Possibly, it is what lies within this trademark what fascinates the Brothers so much about the heyday of the star system: How common they really were and how they were fabricated to seem larger than life. The element of politics shouldn’t be overlooked either. The way in which they satirically sift what more recently became the writer’s strike into their movie illustrates how those other figures, working in the dark (the technicians, the managers, and, of course, the writers), contributed to the appeal we felt (and feel) for the prototypical Hollywood star. This make-believe world that so much fascinates them bears as well a close proximity to the parallel universe of fascism, in which the political or military leaders are usually the self-appointed stars in a make-believe place they call their nation. And Mannix is this system’s strong hand, the guy who’s got to make sure that obedience and fiction will keep aligning in the eyes of both their employees and their audience. Mix this with the other satirically sifted element of religion (in the movie-within-the-movie) and you’ve gotten a grand-ideological cocktail, the kind you have at the wrap-up party of your latest discovered constellation.
“Divine presence to be shot” reads an intertitle at the middle of a series of dailies we see Mannix watching at the beginning on the film. This title summarizes the cocktail mentioned just a paragraph ago. When the divine faith is translated to people and people replace any godly presence (unnameable as it is for Judaism, as the Coens very well know) you typically get a shot God and a fascistic (at first fascinating) figure.

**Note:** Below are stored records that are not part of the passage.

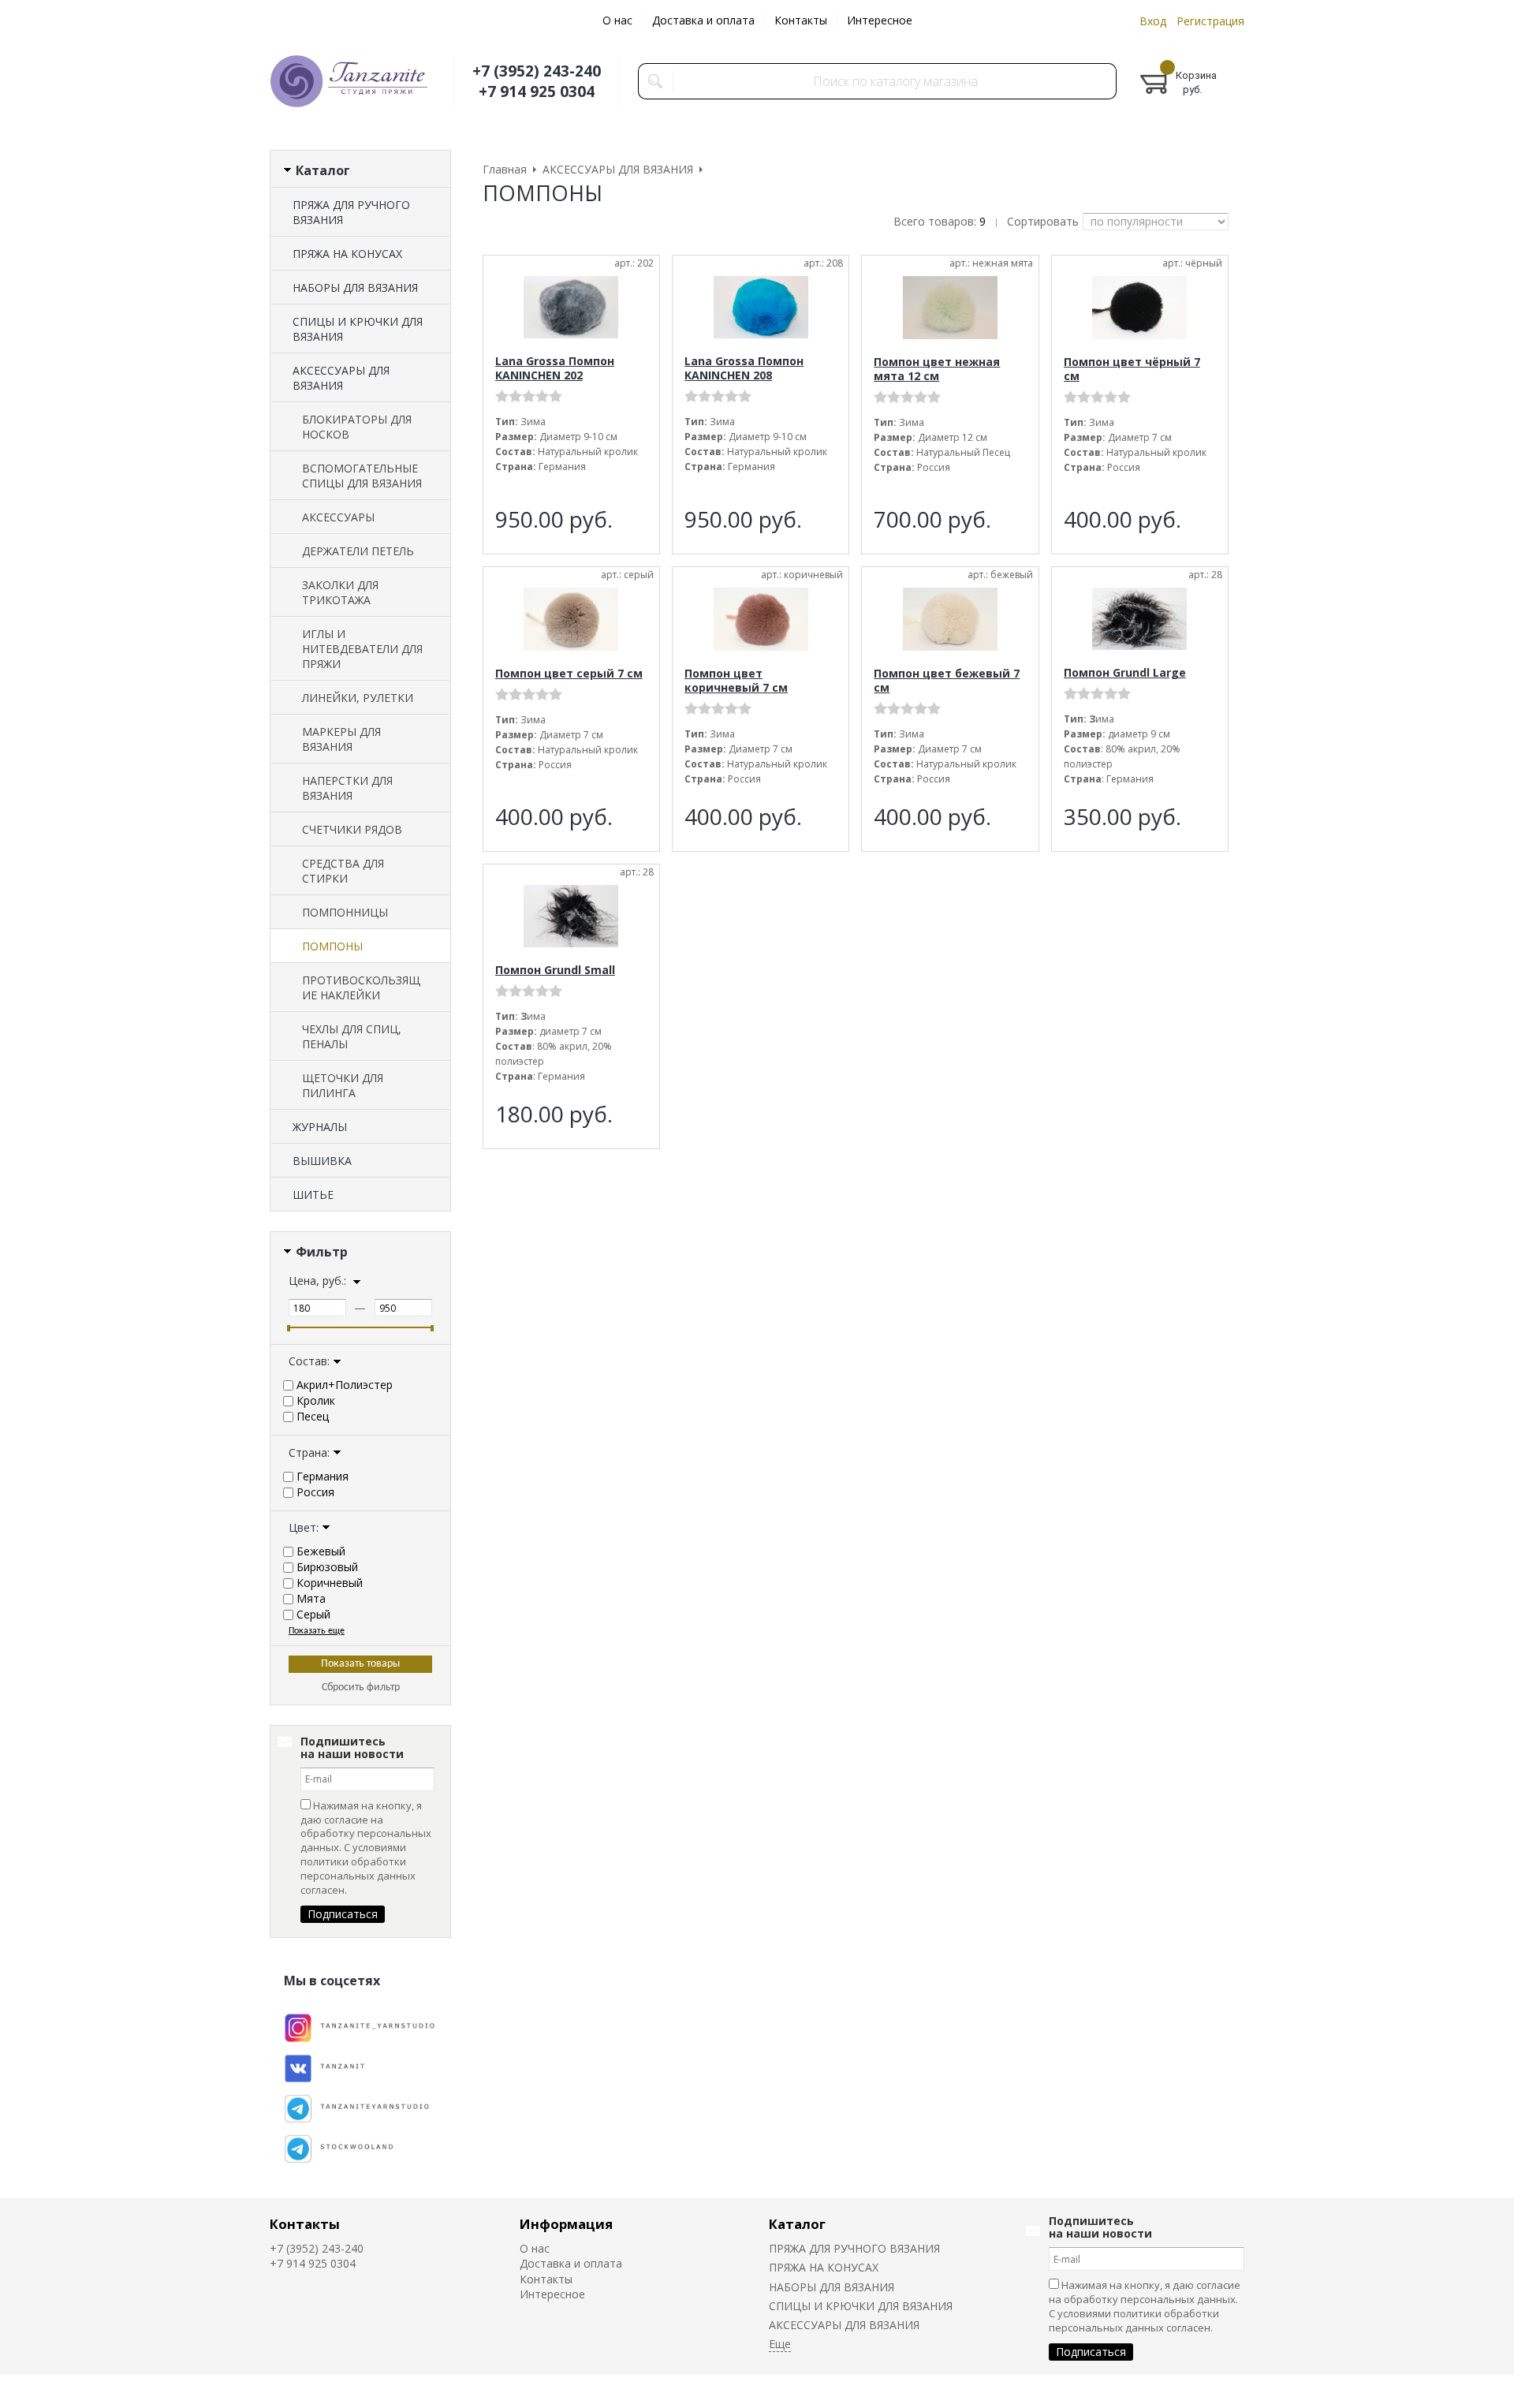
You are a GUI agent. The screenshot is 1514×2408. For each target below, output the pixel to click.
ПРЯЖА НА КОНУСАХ (347, 253)
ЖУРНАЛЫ (320, 1126)
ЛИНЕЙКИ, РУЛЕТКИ (357, 697)
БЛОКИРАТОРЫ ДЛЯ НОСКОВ (357, 427)
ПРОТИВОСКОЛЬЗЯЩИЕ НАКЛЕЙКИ (361, 987)
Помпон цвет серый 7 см (569, 673)
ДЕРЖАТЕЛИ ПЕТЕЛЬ (358, 550)
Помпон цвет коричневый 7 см (736, 680)
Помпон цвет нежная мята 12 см (937, 368)
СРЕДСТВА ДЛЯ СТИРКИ (343, 871)
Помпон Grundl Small (555, 969)
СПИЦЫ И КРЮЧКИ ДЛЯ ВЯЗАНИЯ (358, 329)
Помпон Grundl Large (1125, 672)
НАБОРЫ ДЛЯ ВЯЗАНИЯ (355, 287)
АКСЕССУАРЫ (338, 517)
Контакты (800, 20)
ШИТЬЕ (313, 1194)
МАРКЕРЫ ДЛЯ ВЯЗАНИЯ (341, 739)
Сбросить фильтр (361, 1687)
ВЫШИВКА (322, 1160)
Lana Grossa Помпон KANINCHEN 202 (554, 368)
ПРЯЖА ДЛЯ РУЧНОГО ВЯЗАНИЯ (351, 212)
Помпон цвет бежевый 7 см (947, 680)
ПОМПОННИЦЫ (345, 912)
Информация (566, 2224)
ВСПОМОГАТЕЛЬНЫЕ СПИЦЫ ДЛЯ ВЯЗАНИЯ (362, 476)
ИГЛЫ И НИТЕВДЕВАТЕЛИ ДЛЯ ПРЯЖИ (362, 648)
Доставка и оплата (703, 20)
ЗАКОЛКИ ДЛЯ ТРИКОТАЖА (340, 592)
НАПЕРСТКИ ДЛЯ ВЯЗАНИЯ (347, 788)
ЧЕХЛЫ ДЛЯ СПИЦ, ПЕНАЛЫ (351, 1036)
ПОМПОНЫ (332, 946)
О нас (617, 20)
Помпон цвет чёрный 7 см (1132, 368)
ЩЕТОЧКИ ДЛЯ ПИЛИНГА (342, 1085)
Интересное (879, 20)
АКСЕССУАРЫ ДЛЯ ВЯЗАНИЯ (341, 378)
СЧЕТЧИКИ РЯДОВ (352, 829)
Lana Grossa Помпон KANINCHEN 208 (744, 368)
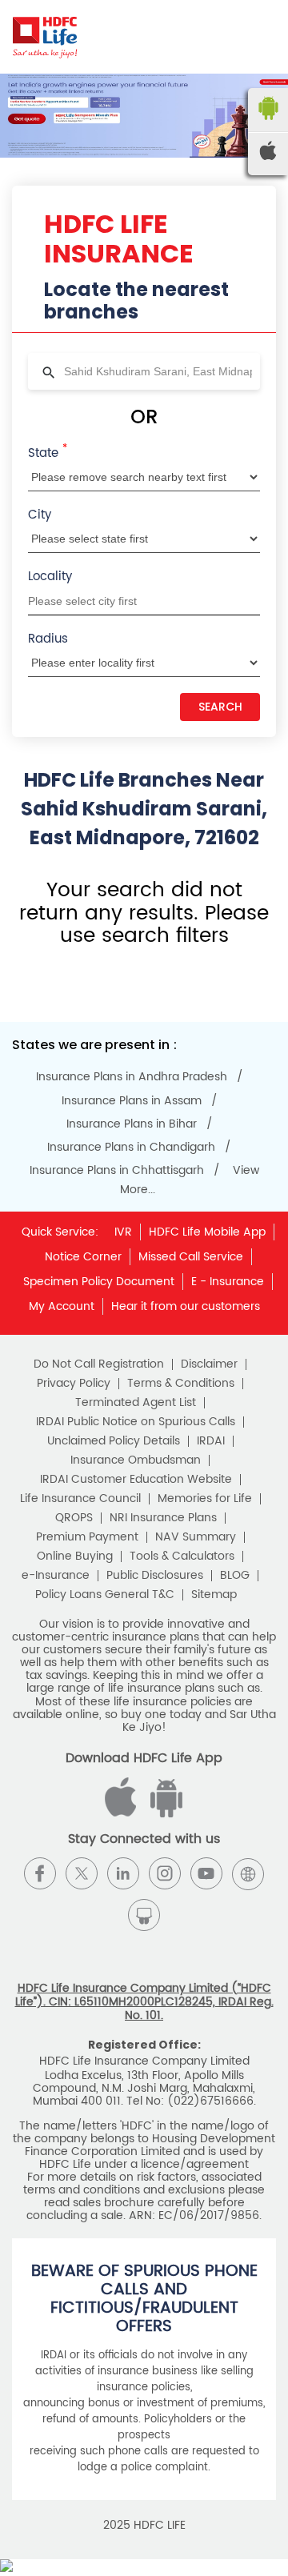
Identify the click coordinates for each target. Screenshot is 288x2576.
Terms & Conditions (180, 1383)
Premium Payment (87, 1537)
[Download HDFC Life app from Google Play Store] (123, 1814)
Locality (50, 576)
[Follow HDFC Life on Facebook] (40, 1873)
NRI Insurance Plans (163, 1518)
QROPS (74, 1518)
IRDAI (211, 1441)
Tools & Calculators (182, 1556)
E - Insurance (227, 1281)
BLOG (235, 1575)
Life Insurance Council (80, 1498)
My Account (61, 1306)
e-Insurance (56, 1575)
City (39, 515)
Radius (48, 639)
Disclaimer (209, 1364)
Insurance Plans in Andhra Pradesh (131, 1077)
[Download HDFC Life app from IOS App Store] (164, 1814)
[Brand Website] (248, 1873)
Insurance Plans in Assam (132, 1101)
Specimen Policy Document (98, 1281)
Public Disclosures (154, 1575)
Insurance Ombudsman (135, 1460)
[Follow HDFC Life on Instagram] (165, 1873)
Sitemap (214, 1594)
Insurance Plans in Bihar (131, 1124)
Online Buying (75, 1556)
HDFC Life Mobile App (207, 1232)
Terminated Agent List (135, 1402)
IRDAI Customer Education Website (136, 1479)
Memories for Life (205, 1498)
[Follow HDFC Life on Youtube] (206, 1873)
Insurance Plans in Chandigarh (131, 1147)
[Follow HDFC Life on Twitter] (81, 1873)
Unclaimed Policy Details (113, 1441)
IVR (123, 1232)
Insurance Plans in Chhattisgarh (117, 1170)
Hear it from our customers (185, 1306)
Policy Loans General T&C (104, 1594)
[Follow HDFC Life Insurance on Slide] (144, 1915)
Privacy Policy (73, 1383)
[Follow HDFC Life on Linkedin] (123, 1873)
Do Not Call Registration (99, 1364)
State (47, 452)
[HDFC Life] (45, 36)
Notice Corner (83, 1257)
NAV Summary (195, 1537)
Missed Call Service (190, 1257)
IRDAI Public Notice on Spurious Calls (135, 1422)
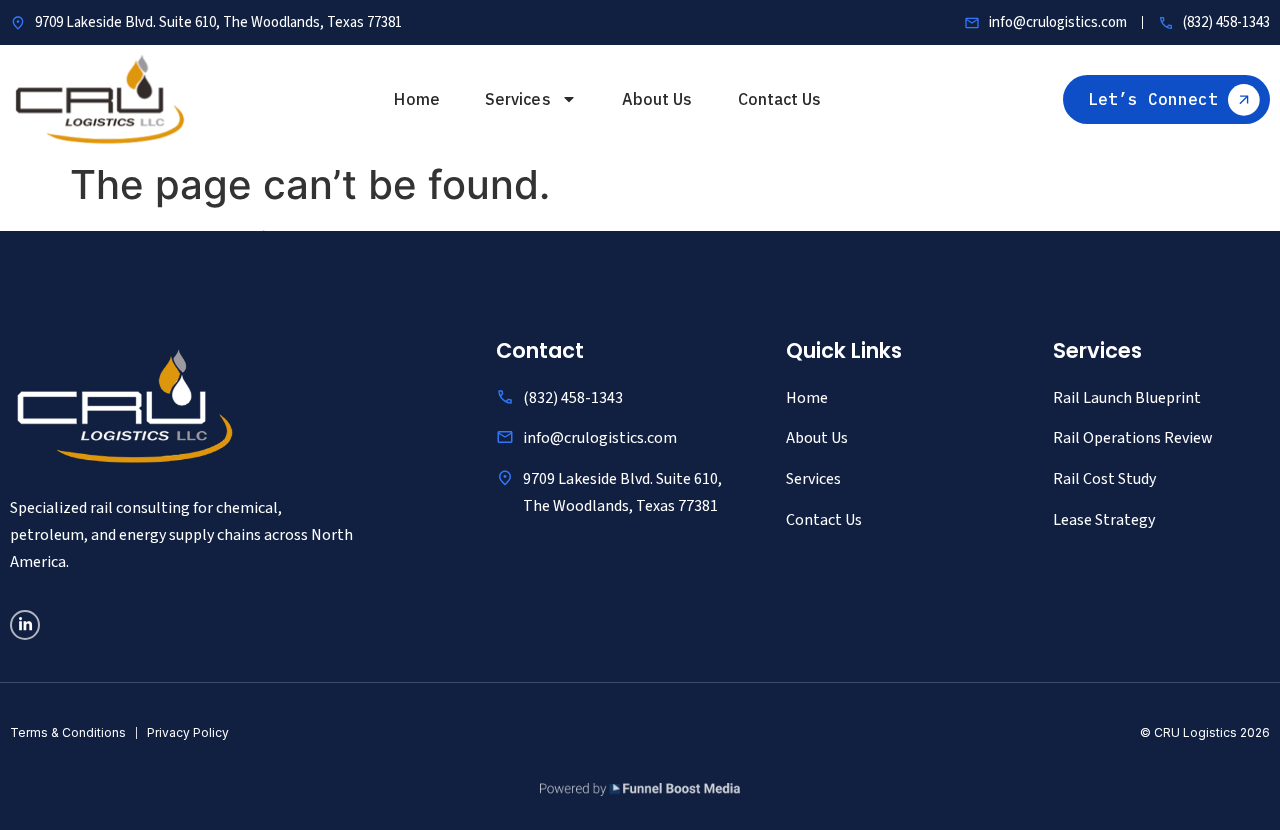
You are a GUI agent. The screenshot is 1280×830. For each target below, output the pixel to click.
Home (416, 99)
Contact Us (780, 99)
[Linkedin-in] (25, 625)
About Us (657, 99)
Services (518, 99)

All this and more is to be found in Hail, Caesar!, yet, as probably happens with this review, the movie’s intricate subplots never really jell and they end up cutting up the rhythm of a character we never really get to know enough to care about. Like the God the Brothers likely envision, we only see a mannish manager effectively solving situations, like what if Yahweh was nothing but a high-performing bureaucrat. Fire!